#### [What is required]
Reproduce verbatim the data between the line containing "Where should I click to: Expand" and the line containing "Action: (1053, 532)", inclusive.

***** Material for this task *****

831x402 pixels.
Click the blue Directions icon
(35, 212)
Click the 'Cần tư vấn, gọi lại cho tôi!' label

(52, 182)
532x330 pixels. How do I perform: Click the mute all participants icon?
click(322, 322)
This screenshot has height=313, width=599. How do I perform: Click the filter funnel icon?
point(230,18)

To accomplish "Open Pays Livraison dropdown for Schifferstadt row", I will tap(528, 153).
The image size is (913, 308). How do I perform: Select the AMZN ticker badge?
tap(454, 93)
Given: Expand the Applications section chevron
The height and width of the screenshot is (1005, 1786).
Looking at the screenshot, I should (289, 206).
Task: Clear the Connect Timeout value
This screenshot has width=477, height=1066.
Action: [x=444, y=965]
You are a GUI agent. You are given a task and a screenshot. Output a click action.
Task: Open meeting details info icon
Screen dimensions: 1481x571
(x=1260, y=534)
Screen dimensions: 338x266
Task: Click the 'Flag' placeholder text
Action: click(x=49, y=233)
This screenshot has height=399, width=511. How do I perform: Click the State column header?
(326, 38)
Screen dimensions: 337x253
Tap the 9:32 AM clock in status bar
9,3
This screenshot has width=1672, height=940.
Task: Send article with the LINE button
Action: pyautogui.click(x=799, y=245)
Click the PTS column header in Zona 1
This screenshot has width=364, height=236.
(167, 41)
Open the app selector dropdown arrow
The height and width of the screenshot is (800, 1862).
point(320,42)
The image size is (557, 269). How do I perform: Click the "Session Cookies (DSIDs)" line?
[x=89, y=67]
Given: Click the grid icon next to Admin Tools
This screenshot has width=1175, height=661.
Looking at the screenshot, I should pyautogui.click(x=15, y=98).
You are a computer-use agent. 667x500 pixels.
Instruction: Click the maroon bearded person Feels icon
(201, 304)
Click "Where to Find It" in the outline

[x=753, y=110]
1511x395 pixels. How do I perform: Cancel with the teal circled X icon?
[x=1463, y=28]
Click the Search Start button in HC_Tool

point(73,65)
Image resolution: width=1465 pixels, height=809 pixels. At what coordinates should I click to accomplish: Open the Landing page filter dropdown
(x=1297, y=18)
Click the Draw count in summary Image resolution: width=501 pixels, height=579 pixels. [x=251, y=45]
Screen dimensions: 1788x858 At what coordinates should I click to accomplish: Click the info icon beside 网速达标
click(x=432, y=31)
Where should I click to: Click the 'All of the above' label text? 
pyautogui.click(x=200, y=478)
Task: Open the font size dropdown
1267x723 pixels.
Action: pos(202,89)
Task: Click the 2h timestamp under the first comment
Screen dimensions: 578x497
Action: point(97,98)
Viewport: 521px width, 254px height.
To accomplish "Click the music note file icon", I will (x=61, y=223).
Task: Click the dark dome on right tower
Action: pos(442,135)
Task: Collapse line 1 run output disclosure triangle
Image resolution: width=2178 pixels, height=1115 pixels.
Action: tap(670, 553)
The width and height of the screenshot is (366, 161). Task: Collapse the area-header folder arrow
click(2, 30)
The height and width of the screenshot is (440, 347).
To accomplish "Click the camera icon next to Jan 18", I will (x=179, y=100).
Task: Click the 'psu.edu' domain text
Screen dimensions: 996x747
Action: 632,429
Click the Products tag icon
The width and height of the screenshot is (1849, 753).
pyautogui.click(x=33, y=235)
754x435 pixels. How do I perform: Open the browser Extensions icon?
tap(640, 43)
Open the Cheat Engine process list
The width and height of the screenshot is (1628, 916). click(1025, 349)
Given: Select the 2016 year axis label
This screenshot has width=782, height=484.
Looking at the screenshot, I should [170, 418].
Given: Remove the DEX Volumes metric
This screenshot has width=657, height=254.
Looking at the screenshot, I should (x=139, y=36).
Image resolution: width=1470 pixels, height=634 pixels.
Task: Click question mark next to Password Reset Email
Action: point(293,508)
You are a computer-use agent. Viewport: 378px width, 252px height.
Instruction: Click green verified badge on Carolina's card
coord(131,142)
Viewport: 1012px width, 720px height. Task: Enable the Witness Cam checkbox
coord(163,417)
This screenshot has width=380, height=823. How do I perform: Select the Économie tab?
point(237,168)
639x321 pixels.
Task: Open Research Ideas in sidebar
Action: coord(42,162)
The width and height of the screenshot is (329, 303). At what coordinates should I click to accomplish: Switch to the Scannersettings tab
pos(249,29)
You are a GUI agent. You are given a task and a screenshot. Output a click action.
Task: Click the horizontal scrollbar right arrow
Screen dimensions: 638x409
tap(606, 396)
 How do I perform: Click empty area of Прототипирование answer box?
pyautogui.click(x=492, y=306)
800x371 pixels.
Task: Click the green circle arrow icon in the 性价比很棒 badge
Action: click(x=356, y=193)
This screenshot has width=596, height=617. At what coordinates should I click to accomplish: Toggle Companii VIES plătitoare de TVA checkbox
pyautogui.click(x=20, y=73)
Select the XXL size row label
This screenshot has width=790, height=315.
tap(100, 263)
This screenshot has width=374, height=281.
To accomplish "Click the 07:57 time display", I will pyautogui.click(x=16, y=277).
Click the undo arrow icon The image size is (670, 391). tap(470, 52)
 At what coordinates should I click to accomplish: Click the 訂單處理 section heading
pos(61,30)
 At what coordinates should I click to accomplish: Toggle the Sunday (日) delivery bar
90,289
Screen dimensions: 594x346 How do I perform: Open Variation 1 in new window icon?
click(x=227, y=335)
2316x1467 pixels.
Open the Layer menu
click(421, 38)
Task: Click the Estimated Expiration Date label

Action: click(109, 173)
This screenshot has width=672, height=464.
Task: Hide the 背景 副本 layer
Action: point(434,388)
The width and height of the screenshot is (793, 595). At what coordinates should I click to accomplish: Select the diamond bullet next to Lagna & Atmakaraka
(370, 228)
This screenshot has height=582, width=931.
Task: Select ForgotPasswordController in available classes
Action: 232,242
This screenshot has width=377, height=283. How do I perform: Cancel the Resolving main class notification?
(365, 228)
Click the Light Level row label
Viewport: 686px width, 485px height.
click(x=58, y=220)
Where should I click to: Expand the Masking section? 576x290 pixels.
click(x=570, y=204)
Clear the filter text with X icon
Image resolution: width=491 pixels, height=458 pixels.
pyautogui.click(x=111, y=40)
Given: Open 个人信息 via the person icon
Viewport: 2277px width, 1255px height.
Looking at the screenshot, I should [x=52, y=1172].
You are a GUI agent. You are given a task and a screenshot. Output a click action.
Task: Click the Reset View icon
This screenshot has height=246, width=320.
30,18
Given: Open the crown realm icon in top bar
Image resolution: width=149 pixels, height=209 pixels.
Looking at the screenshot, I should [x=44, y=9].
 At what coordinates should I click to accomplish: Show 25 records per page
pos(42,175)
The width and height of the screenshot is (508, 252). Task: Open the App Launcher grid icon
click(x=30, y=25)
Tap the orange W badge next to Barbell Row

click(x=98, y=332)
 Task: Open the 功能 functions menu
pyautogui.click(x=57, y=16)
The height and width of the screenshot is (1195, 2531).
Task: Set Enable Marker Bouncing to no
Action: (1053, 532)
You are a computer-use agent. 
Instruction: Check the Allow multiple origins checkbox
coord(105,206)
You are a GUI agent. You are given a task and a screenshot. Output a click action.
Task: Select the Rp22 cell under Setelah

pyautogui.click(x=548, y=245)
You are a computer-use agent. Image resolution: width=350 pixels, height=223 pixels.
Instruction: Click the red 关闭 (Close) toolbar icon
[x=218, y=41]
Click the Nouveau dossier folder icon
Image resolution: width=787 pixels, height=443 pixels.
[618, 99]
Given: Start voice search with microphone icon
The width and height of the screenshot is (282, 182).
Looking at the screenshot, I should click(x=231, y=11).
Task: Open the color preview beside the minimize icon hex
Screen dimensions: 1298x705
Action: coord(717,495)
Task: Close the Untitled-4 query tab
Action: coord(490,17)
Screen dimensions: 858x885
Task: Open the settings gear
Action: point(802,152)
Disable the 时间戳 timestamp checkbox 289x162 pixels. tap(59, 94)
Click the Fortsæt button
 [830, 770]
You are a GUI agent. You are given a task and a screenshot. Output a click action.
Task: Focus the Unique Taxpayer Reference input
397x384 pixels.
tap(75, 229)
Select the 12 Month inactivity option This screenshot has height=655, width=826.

*****

#### [Written solution]
Where should I click to: Expand the Masking section? 576x290 pixels.
click(x=570, y=204)
Clear the filter text with X icon
Image resolution: width=491 pixels, height=458 pixels.
pyautogui.click(x=111, y=40)
Given: Open 个人信息 via the person icon
Viewport: 2277px width, 1255px height.
Looking at the screenshot, I should [x=52, y=1172].
You are a GUI agent. You are given a task and a screenshot. Output a click action.
Task: Click the Reset View icon
This screenshot has height=246, width=320.
30,18
Given: Open the crown realm icon in top bar
Image resolution: width=149 pixels, height=209 pixels.
Looking at the screenshot, I should [x=44, y=9].
 At what coordinates should I click to accomplish: Show 25 records per page
pos(42,175)
The width and height of the screenshot is (508, 252). Task: Open the App Launcher grid icon
click(x=30, y=25)
Tap the orange W badge next to Barbell Row

click(x=98, y=332)
 Task: Open the 功能 functions menu
pyautogui.click(x=57, y=16)
The height and width of the screenshot is (1195, 2531).
Task: Set Enable Marker Bouncing to no
Action: (1053, 532)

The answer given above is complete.